Your task: Whenever "right" appears in a line, please copy that line from the data.
[Dataset excerpts]
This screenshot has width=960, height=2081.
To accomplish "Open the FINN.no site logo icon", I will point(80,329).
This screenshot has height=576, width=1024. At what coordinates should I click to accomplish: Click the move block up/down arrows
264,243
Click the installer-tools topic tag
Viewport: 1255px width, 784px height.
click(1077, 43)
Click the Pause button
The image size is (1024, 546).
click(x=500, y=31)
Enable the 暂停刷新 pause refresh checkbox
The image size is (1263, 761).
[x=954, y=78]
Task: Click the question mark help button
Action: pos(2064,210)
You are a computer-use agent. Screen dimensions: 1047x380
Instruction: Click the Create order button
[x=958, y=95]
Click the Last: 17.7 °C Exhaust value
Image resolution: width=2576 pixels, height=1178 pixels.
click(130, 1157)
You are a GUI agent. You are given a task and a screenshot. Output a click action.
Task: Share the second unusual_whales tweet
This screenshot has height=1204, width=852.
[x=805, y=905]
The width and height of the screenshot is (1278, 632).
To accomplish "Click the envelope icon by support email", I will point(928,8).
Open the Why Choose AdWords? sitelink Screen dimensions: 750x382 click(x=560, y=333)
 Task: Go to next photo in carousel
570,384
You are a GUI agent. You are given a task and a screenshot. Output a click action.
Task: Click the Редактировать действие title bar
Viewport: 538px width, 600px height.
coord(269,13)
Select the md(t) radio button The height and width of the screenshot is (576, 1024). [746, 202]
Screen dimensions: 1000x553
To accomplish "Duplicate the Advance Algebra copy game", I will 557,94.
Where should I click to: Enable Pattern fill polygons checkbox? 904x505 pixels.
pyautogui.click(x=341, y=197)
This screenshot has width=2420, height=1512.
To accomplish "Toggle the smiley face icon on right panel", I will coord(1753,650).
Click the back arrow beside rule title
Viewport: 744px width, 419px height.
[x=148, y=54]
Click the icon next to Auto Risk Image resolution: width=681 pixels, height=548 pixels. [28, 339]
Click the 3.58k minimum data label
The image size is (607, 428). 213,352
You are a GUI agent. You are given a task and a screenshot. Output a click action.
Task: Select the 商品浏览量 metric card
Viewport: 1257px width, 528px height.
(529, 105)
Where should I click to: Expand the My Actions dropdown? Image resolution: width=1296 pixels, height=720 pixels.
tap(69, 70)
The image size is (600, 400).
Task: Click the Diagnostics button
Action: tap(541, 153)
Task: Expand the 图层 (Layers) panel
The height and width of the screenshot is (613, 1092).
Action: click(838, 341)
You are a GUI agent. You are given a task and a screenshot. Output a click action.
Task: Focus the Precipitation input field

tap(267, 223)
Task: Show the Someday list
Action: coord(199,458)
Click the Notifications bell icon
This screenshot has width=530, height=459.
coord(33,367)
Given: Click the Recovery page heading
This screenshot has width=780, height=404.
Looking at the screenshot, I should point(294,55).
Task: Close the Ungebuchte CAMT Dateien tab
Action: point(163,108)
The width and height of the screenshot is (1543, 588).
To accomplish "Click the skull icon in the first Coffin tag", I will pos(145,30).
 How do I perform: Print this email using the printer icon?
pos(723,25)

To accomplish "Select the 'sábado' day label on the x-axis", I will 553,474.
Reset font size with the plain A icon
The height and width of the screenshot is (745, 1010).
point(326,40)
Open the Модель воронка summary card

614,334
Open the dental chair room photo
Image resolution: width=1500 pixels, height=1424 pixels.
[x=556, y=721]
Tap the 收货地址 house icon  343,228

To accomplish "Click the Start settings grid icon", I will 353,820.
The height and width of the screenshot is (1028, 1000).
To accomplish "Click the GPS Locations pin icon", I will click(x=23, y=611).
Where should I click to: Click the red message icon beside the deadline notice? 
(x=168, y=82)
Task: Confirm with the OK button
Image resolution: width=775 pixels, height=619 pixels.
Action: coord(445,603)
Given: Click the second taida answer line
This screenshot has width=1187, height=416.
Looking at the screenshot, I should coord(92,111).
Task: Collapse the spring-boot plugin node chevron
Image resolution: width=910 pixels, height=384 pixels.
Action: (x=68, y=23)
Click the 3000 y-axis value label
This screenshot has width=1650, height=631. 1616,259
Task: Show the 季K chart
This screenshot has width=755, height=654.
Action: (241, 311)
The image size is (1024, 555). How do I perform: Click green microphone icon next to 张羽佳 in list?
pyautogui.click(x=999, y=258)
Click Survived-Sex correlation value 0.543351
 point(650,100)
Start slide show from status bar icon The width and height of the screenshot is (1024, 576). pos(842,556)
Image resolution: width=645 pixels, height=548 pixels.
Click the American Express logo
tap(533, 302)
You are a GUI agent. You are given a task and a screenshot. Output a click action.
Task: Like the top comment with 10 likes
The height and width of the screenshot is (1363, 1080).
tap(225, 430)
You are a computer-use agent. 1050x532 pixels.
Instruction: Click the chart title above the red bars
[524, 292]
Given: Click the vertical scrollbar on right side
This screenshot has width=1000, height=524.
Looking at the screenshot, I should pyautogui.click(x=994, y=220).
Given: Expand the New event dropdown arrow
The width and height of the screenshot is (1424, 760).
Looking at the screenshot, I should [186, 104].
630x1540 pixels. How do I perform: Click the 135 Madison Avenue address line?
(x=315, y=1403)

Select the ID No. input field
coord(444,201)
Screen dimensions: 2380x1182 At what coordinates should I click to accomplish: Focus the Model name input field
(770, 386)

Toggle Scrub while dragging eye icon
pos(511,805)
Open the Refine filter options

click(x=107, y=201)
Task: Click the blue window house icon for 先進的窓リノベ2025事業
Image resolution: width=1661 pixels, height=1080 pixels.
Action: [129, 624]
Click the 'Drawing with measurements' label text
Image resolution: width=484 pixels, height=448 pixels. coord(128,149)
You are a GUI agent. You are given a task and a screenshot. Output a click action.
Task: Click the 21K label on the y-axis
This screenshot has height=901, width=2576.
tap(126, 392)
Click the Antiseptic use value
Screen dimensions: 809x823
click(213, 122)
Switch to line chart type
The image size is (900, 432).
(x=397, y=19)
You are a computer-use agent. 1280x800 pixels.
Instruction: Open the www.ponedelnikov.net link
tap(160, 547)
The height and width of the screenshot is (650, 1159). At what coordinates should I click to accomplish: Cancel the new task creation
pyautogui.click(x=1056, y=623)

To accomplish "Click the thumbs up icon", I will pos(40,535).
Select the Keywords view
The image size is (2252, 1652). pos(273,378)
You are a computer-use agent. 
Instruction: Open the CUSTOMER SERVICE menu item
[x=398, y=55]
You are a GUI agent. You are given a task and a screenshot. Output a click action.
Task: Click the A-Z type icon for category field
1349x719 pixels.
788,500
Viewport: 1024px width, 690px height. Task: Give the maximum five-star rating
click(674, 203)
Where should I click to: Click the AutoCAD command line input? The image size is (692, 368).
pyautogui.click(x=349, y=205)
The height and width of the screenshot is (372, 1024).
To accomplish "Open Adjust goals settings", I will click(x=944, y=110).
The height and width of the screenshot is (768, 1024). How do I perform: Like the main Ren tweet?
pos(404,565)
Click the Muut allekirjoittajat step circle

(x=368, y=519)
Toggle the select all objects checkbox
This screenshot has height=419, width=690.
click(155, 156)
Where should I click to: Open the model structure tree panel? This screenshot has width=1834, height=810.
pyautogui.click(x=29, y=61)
[/Dataset excerpts]
Expected answer:
To accomplish "Toggle the smiley face icon on right panel", I will coord(1753,650).
Given: Click the vertical scrollbar on right side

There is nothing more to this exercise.